Please quote the listing below word for word, starting with the line that contains "90) in the screenshot." and going on through the line that contains "menu item Calendar", both included. Give only those lines.

══ Supplied data

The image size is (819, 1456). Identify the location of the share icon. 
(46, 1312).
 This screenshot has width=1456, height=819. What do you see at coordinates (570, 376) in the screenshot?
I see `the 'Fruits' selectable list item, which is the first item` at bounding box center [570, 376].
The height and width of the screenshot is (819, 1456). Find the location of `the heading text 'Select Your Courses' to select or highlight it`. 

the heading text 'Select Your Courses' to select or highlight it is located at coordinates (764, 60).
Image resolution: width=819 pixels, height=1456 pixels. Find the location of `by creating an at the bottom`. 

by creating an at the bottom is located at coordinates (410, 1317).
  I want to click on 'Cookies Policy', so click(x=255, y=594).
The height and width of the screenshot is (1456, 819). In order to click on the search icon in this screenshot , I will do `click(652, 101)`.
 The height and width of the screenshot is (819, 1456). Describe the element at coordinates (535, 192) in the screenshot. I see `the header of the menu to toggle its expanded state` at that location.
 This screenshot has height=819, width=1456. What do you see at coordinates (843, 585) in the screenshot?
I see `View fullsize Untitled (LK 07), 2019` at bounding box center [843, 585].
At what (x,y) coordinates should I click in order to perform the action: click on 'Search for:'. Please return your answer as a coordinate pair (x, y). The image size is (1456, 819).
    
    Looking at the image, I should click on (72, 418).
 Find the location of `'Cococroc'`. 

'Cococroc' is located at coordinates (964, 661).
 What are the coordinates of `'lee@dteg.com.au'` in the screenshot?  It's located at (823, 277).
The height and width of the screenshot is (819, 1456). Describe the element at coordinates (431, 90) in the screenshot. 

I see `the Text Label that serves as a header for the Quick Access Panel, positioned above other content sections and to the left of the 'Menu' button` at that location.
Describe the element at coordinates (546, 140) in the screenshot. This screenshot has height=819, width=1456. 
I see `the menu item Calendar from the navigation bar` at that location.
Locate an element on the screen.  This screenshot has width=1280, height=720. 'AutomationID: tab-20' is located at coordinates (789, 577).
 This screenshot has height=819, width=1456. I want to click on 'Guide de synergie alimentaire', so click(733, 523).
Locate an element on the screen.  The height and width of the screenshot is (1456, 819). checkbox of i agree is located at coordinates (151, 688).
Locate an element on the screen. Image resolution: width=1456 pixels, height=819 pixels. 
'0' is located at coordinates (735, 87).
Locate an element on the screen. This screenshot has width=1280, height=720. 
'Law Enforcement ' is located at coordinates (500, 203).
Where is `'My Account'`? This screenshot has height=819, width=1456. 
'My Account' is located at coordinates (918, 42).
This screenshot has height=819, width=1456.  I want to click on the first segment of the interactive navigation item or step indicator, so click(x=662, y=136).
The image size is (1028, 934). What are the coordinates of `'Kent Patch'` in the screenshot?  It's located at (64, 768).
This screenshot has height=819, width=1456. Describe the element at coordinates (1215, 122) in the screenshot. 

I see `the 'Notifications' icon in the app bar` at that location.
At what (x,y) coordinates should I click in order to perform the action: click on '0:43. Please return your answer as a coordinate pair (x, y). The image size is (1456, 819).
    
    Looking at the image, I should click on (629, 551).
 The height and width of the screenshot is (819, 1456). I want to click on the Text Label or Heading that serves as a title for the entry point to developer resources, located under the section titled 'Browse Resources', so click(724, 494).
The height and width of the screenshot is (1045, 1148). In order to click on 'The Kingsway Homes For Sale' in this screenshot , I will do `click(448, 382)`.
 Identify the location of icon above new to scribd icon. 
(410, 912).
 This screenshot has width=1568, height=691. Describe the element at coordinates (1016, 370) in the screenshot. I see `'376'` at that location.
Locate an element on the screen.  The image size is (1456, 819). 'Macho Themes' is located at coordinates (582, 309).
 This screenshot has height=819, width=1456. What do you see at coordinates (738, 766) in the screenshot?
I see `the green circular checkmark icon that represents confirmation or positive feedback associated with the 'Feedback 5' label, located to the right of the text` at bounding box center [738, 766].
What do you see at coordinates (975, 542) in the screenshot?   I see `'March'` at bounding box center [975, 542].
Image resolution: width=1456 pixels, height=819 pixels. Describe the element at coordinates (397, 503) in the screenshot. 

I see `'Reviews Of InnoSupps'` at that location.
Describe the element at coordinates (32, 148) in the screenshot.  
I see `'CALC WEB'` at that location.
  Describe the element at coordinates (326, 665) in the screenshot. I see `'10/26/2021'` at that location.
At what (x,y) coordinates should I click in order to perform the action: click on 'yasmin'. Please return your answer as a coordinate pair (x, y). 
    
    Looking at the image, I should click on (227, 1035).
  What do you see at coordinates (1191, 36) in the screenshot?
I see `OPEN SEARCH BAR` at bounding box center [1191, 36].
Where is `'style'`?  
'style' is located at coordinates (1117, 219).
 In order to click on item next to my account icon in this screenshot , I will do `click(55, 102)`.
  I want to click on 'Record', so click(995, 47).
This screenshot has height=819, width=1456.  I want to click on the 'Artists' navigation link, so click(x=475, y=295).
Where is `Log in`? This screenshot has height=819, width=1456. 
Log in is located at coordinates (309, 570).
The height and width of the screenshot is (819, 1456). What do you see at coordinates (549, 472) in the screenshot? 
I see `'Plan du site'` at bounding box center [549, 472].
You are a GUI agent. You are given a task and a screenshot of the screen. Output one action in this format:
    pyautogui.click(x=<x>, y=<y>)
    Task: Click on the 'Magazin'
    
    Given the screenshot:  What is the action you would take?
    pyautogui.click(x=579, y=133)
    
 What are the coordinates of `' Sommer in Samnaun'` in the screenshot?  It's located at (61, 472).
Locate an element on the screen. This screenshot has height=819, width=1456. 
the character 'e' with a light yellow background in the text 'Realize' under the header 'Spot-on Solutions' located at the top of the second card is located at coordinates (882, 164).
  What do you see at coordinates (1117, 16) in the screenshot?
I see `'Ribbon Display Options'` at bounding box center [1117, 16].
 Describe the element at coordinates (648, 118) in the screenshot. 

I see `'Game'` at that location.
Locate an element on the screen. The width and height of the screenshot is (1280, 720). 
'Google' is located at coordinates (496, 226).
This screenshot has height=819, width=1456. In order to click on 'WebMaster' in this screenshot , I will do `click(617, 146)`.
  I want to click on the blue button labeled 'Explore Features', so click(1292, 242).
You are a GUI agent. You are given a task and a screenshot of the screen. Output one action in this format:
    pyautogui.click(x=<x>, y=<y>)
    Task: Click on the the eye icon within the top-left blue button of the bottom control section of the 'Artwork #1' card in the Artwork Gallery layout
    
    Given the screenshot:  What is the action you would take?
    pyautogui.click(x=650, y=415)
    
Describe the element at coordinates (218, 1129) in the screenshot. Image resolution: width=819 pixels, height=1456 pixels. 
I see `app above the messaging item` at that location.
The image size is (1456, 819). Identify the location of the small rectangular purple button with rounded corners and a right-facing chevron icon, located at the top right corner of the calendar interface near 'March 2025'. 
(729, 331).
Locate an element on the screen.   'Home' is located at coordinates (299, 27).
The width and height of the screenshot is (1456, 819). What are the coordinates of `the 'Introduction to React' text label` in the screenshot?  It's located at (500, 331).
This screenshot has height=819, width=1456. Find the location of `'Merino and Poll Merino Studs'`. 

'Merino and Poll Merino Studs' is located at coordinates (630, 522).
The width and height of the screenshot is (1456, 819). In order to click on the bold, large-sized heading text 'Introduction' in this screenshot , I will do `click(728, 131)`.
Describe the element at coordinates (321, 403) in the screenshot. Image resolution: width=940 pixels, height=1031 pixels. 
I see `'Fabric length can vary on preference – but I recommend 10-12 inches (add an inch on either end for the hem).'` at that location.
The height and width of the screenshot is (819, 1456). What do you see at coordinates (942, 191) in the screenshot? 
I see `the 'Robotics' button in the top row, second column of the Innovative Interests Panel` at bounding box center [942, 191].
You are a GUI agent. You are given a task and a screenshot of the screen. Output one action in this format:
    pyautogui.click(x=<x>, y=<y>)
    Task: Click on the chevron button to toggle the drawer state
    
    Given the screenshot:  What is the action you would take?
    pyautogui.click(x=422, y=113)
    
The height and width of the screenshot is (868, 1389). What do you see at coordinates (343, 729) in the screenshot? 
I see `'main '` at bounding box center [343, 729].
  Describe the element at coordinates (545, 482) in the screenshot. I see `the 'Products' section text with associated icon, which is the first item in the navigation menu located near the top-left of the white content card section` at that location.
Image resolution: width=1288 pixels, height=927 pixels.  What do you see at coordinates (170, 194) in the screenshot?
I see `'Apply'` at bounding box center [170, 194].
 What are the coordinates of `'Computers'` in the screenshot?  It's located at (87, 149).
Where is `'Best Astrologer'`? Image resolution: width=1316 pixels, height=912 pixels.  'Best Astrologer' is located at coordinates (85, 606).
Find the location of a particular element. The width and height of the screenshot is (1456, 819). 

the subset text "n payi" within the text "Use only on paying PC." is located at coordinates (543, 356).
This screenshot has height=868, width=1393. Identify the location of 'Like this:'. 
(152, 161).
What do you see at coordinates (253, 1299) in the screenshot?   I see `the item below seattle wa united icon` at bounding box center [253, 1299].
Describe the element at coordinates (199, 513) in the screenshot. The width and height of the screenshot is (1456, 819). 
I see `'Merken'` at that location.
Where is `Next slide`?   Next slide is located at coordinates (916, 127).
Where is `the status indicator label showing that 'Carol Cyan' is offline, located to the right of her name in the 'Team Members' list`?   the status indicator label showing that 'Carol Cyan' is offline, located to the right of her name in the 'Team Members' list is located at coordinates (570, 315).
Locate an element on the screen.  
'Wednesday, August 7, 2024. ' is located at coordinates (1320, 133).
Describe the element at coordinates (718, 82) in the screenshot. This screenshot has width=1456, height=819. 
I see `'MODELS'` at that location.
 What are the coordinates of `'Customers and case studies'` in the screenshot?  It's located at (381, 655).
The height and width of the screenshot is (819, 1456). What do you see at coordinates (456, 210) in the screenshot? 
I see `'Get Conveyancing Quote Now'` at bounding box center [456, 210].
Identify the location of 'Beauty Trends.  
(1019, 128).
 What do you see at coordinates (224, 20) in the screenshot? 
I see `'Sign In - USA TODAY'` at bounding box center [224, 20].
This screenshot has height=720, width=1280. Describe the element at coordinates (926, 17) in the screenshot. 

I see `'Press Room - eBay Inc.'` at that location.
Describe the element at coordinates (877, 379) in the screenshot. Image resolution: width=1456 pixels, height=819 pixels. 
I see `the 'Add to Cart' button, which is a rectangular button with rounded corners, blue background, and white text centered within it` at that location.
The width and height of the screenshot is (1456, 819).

════

# Expected answer
The height and width of the screenshot is (819, 1456). Describe the element at coordinates (431, 90) in the screenshot. 

I see `the Text Label that serves as a header for the Quick Access Panel, positioned above other content sections and to the left of the 'Menu' button` at that location.
Describe the element at coordinates (546, 140) in the screenshot. This screenshot has height=819, width=1456. 
I see `the menu item Calendar from the navigation bar` at that location.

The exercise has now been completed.